Exercise goal :: Show every line of the listing below that contains the string "Task", matching uppercase and lowercase exactly.

### Provided entries

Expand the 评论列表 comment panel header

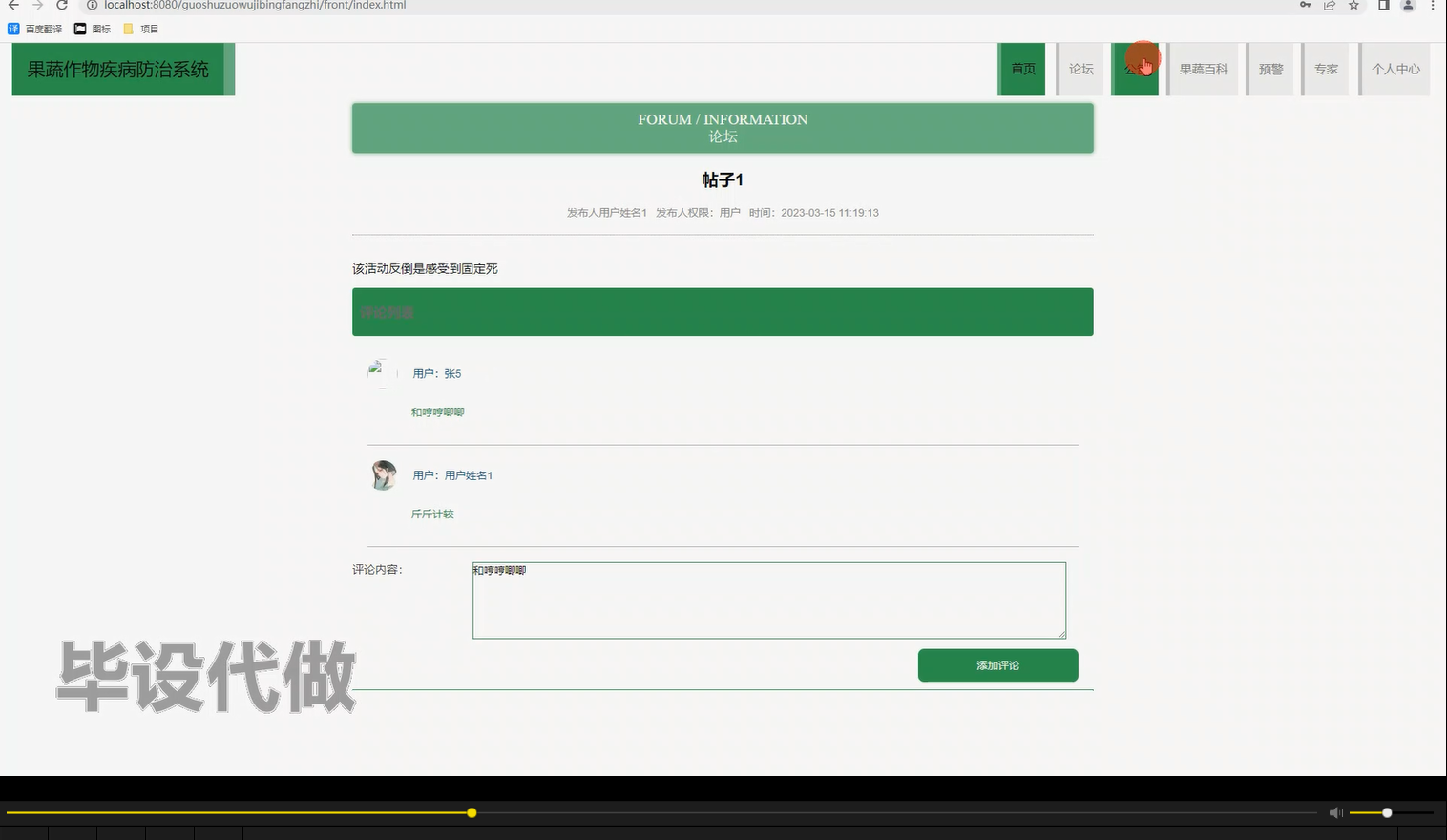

######
### Provided entries

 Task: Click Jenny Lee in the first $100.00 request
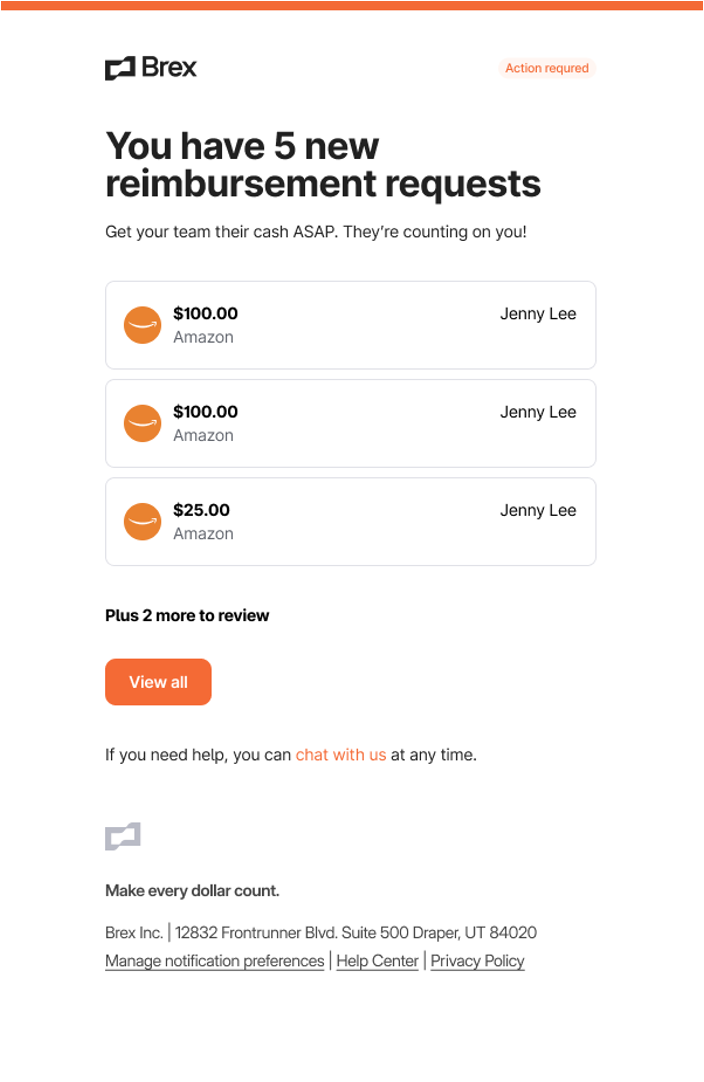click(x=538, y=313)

######
### Provided entries

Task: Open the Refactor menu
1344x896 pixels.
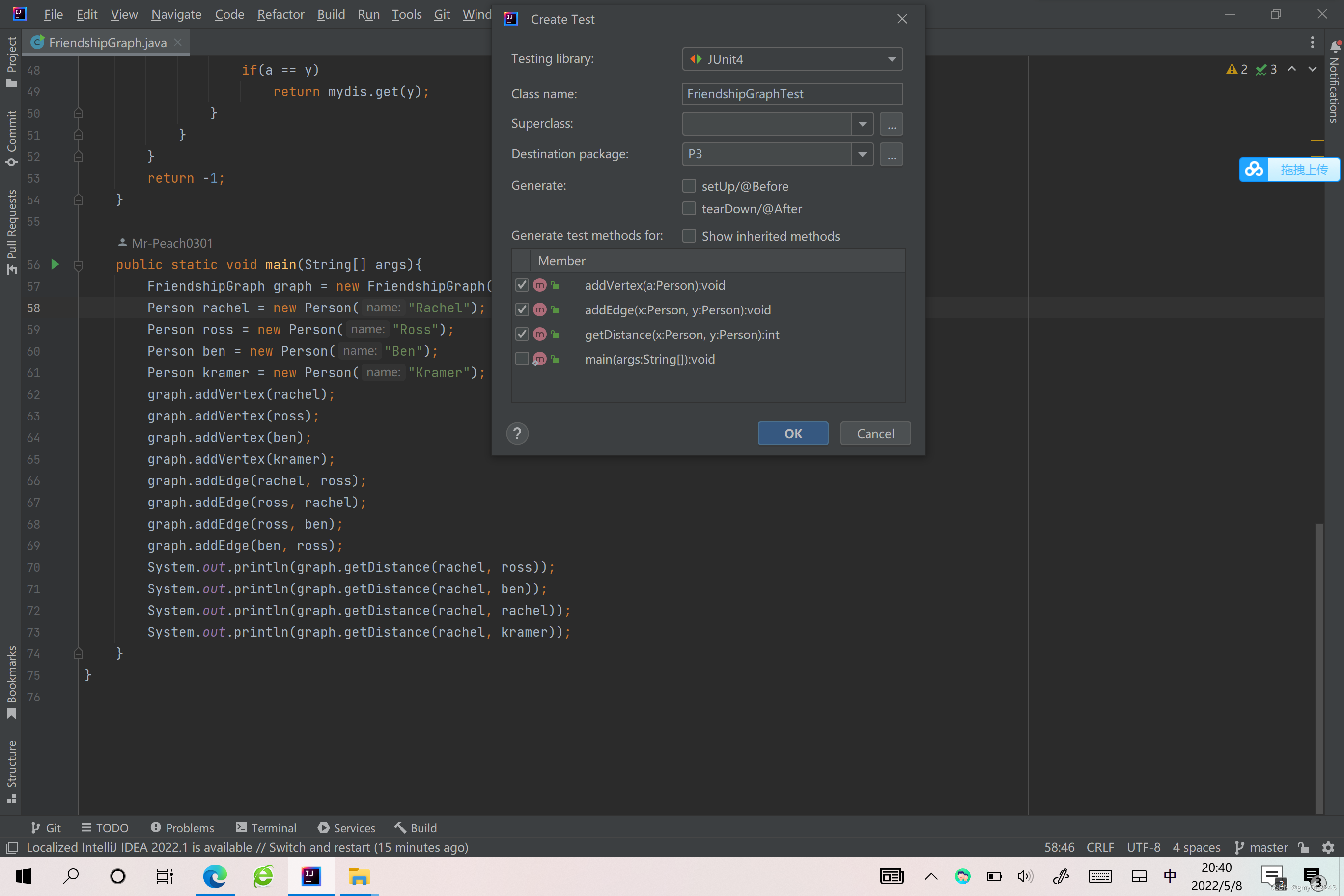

######

Answer ::
 Task: Click Jenny Lee in the first $100.00 request
Task: Open the Refactor menu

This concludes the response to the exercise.